Un condamné pour viols a échoué à obtenir le droit d’utiliser son linge de lit personnel en prison. Le tribunal administratif de Rennes doit se prononcer sur sa requête, mais l’avis du rapporteur public est défavorable.
Erwan Gouget, surnommé « le braconnier en maraude », avait demandé à pouvoir bénéficier de son oreiller et de ses draps personnels durant sa détention à la prison de Vezin-le-Coquet, près de Rennes, entre août 2022 et juillet 2023. Il justifiait cette demande par des « problèmes de santé » et avait fourni un certificat médical. Le directeur de l’établissement pénitentiaire avait refusé, une décision contestée devant la justice administrative.

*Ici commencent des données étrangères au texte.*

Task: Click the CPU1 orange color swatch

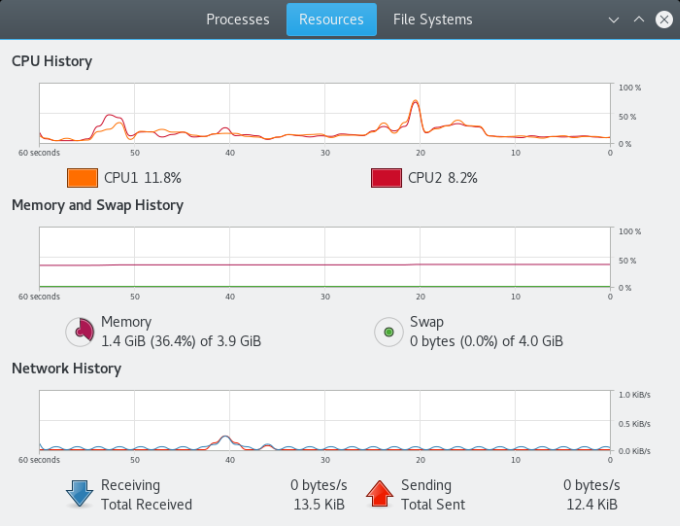Action: [x=82, y=178]
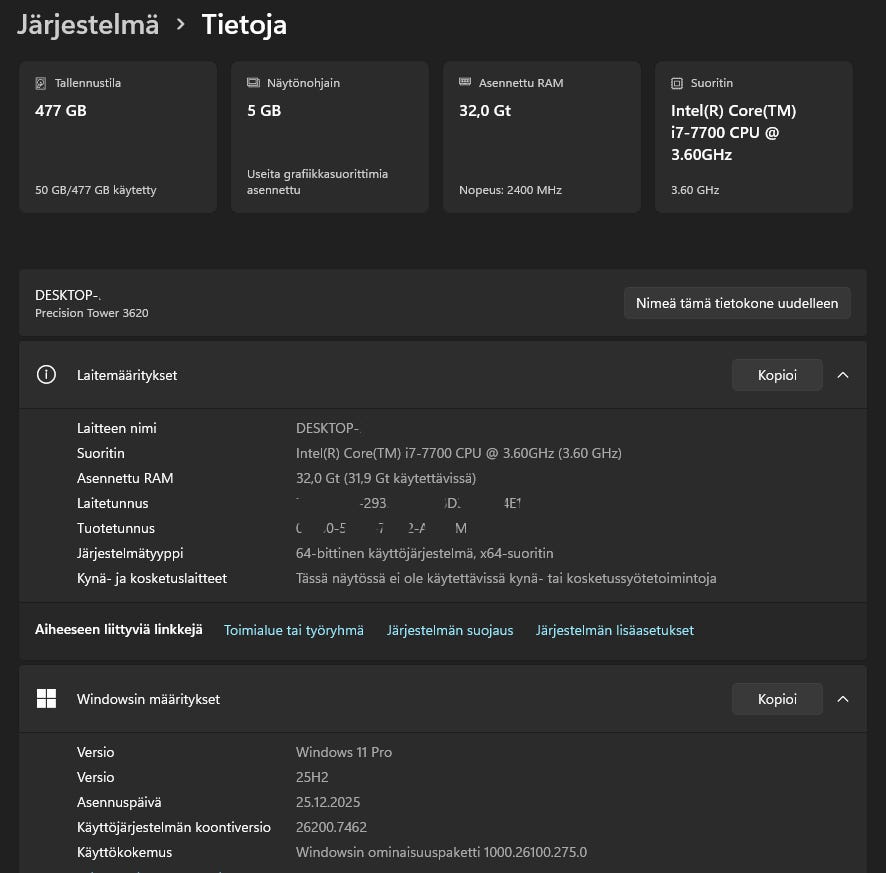This screenshot has width=886, height=873.
Task: Open the Tallennustila 477 GB card
Action: click(118, 137)
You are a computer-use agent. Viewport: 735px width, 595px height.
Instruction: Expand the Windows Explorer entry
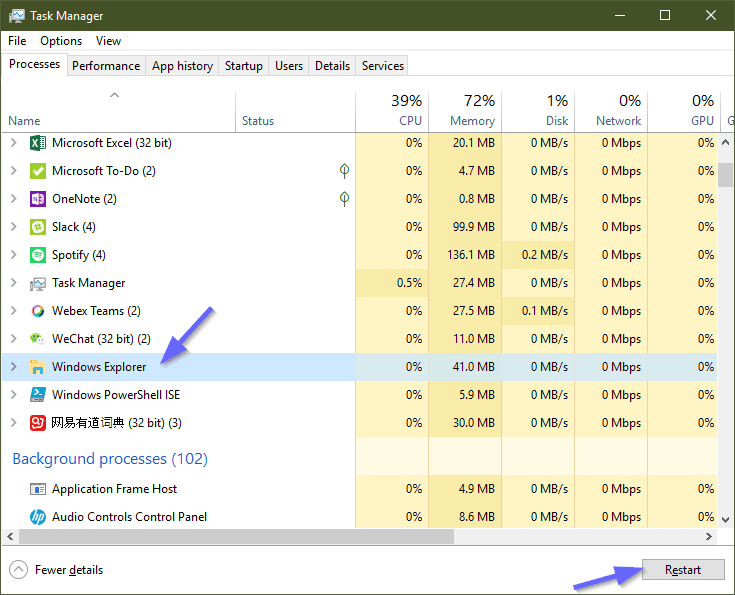[x=13, y=367]
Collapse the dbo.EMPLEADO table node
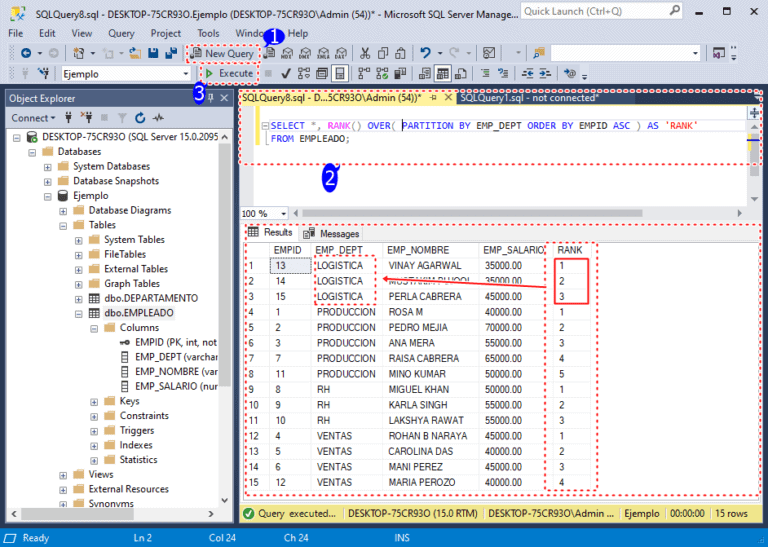 point(79,313)
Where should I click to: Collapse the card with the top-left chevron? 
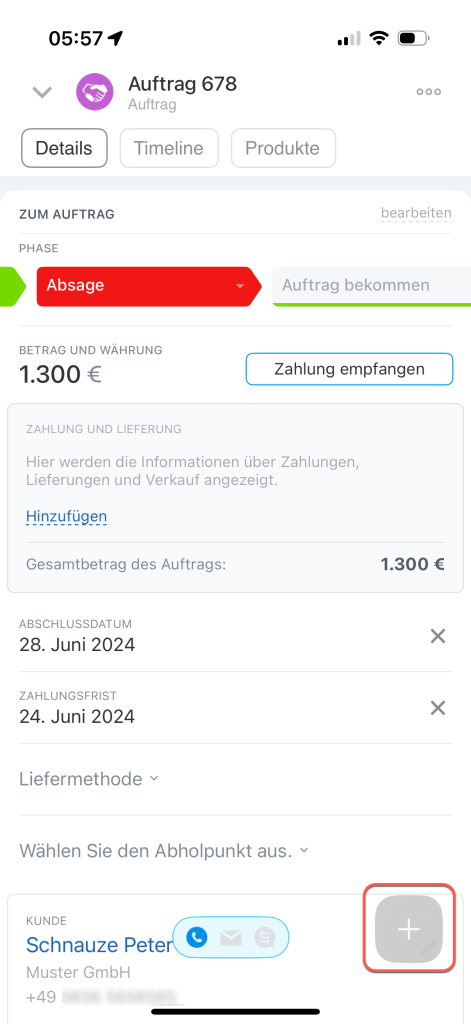42,93
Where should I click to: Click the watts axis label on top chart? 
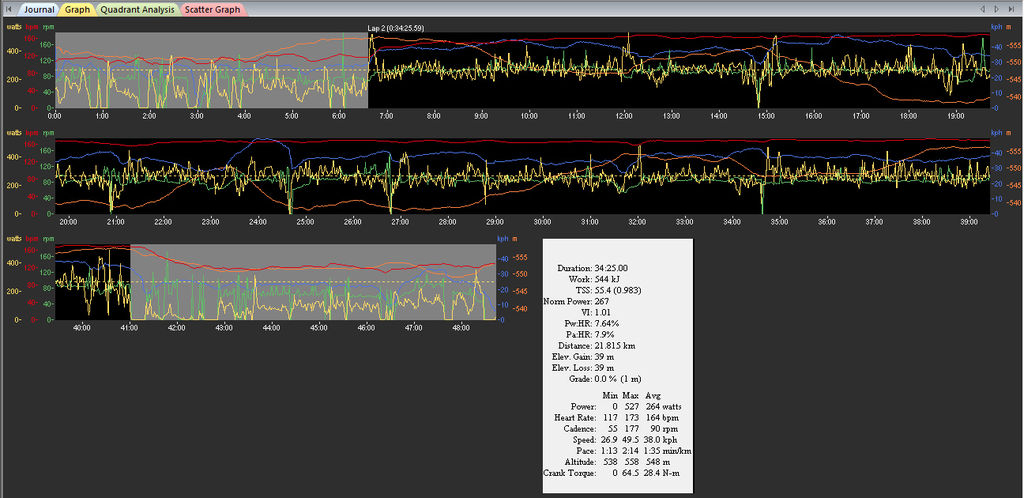[x=13, y=28]
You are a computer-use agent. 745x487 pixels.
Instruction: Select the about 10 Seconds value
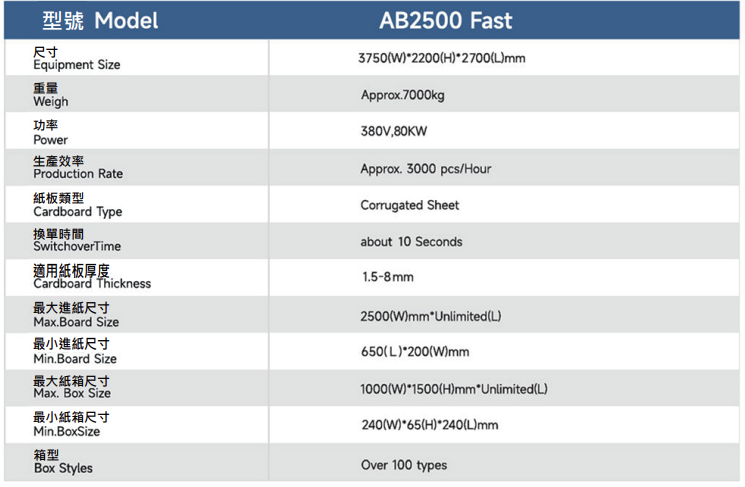pyautogui.click(x=411, y=242)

Gouget réclamait non seulement la remise de ses « effets personnels » dans un délai de quinze jours, mais également 1 500 € pour couvrir ses frais de justice. Cependant, selon le rapporteur public, le certificat médical présenté est jugé insuffisant pour établir une réelle nécessité médicale. Lors de l’audience publique du vendredi 9 janvier 2026, il a souligné que le refus de la prison ne constituait pas une « atteinte excessive » aux « libertés » du détenu, mais plutôt une simple « mesure d’ordre intérieur » qui ne relève pas de la compétence de la justice administrative.
Condamné à trente ans de réclusion criminelle, Erwan Gouget avait initialement été jugé en juin 2018 par la cour d’assises du Nord pour trois viols et quatre tentatives de viol « avec arme » commis entre 2011 et 2012 sur des étudiantes à Lille. Sa peine avait été alourdie à trente ans en janvier 2020 par la cour d’assises du Pas-de-Calais, puis augmentée de deux ans en novembre 2021 pour des « violences » liées à ces faits.
Le rapporteur public a donc recommandé aux juges rennais de déclarer la requête d’Erwan Gouget « irrecevable ». Le tribunal administratif de Rennes a mis l’affaire en délibéré et rendra son jugement dans les prochaines semaines.